私は自転車乗りなので、地方のサイクルイベントなどに行ったりするのだが、明らかに地域が疲弊するようなイベントもいくつかあった。

というのは、人口数千名の集落に数百人の人たちが一気に押し寄せ、明らかにその地域で参加者の宿泊や飲食はまかなえないキャパオーバー状態。

結果、参加者は、近隣の地方都市で宿泊し、宿泊先周辺で飲食している。ほとんど、主催地域にお金が落ちていない状況。

一方で、地域の人達はイベントを楽しんで帰ってもらおうと、おもてなしを地域総出で提供し、沿道で一生懸命に応援したりしてくれる。全てボランティア。

イベント開催前後では、交通渋滞と駐車場問題で生活は麻痺、開催後には大量のゴミ問題などが発生する。

こうしたイベントに対して、広域自治体の報告書を見ると、「広域での経済効果は〇〇億円!」と書かれ、小さく主催地域の赤字は補助金で補填と…。内訳までは記載されていないので想像ではあるが、消費の大部分を占める宿泊、飲食、移動は、東京資本の大手ホテルチェーンや飲食店であったり、特定の公共交通機関だったりするのだろう。

これって労働力の搾取やん…。イベントの目的は?と心で呟いていた。

こんな状況、地域の人たちHappyなん?こんなイベント続けられるん?大丈夫なん?と余計な心配をしてしまう。

地域の人たちにとってどういった状態がHappyなのか?静かに暮らしている集落の人たちのところにガヤガヤと上がり込んで、労力と生活を乱してしまっている。地域の人はこの1日を本当に望んでいるのだろうか?

もっと地域の人のペースでもっとHappyにできないものか、そんなことを考えさせられることがある。

地域経済への貢献

端的に言えば、地域経済に貢献するためには①地域内でお金が循環すること、②雇用が生まれること、の2つが最低限揃う必要があると自分の中では整理している。この2つがうまくサイクルして初めて地域経済へちょっぴり貢献できたと言っていいと思っている。

あるイベント開催中にお土産屋さんで月の売上が10倍になったと喜んだ。

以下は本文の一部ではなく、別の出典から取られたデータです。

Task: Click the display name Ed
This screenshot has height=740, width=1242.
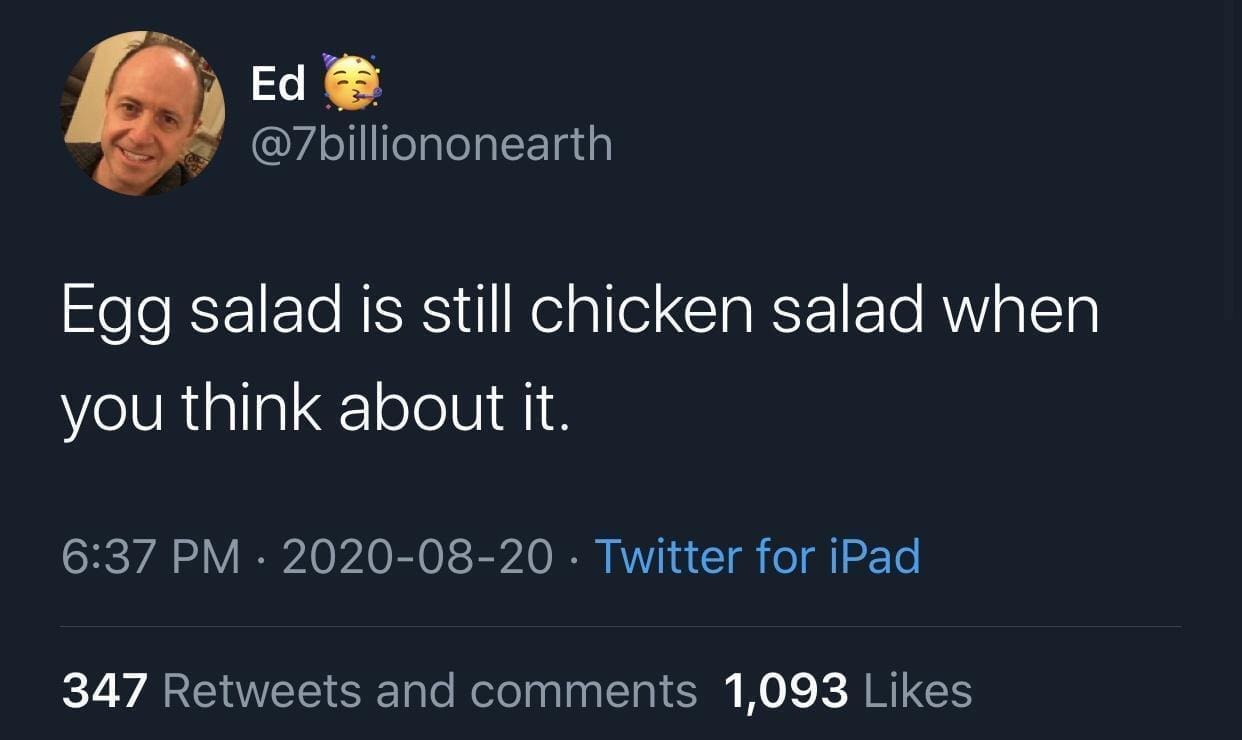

でも、売上の大半が東京から仕入れたものだったら、結局は東京へお金が流れてしまうため、地域としてはあまり嬉しくない。

利益の部分がちょっと循環するやん。

そうかも知れないけど、そもそも量が少ないし、田舎の人は貯蓄が好きだから溜め込んじゃうかもしれない。

したがって、ビジネスとして地域経済に貢献したいと思うのであれば、事業を通じて地域にお金が循環する仕組みが必要だし、その循環を大きくして雇用が生まれる可能性を秘めている必要があると思う。

地域循環共生圏

これ、難しい言葉でいうと、地域循環共生圏って言われるもので、環境省が中心にやっている。

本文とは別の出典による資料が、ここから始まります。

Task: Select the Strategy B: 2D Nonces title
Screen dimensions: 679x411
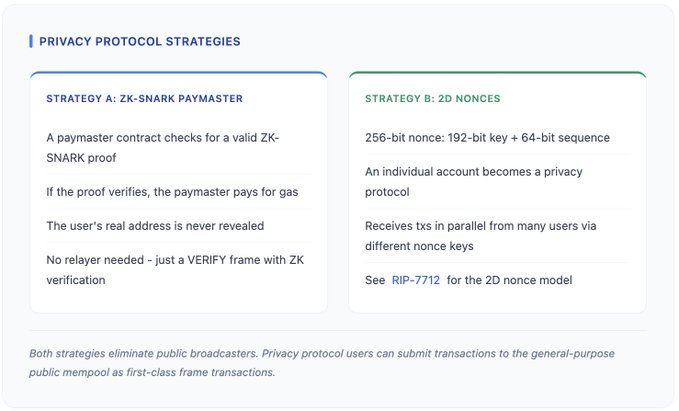Action: tap(432, 98)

この動画が地域循環共生圏をとてもわかり易く説明してくれている。環境省なのでエネルギーのことを後半は言っているが、現在、地域で所得が流出しているものを内部循環に変えていこうというのが本質なので、その方法は無数にあるはずだ。

地域経済循環分析

地域経済循環分析は、市町村ごとの「産業連関表」と「地域経済計算」を中心とした複合的な分析により、「生産」、「分配」及び「支出」の三面から地域内の資金の流れを俯瞰的に把握するとともに、産業の実態(主力産業・生産波及効果)、地域外との関係性(移輸入・移輸出)等を可視化する分析手法です。

環境省

上の動画の中で出てきた地域経済循環分析を難しく書くと上記の通り。簡単に言うと、いろんなデータを使って、地域内のどこでお金が生まれ、流入して、どこで流出しているのかを見えるようにする分析って感じ。

この分析をすることで、流出している穴を見つけて、そこに効果的な施策を講じたり、穴は小さいので流入を増やせば、より豊かになるよねー、じゃ、どうしよう、みたいなことが言えるようになる。

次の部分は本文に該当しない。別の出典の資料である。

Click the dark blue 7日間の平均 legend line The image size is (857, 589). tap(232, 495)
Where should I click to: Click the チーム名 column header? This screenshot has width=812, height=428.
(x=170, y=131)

上記のサイトから都道府県や市町村単位での分析ができるようになっているので、興味がある人は試してみてください。

奈良県の地域経済循環率は最下位。

地域経済循環分析の中で出てくる地域経済循環率とは、生産(付加価値額)を分配(所得)で除した値で、地域内で生み出された所得がどの程度地域内に循環しているかを把握するものであり、地域経済の自立度を示すものだ。

この値が低いほど地域経済の自立性が低い、つまり、他地域から流入する所得に対する依存度が高い、地域経済が回っていない、地域外で消費している割合が大きいということが言える。

企業の本社が多く存在する例えば東京都港区などは、極端に生産(付加価値額)が多くなり地域経済循環率が大きくなる。一方で、都市近郊のベッドタウンなどは、他地域からの分配(所得)が多くなるため、値が小さくなる傾向がある。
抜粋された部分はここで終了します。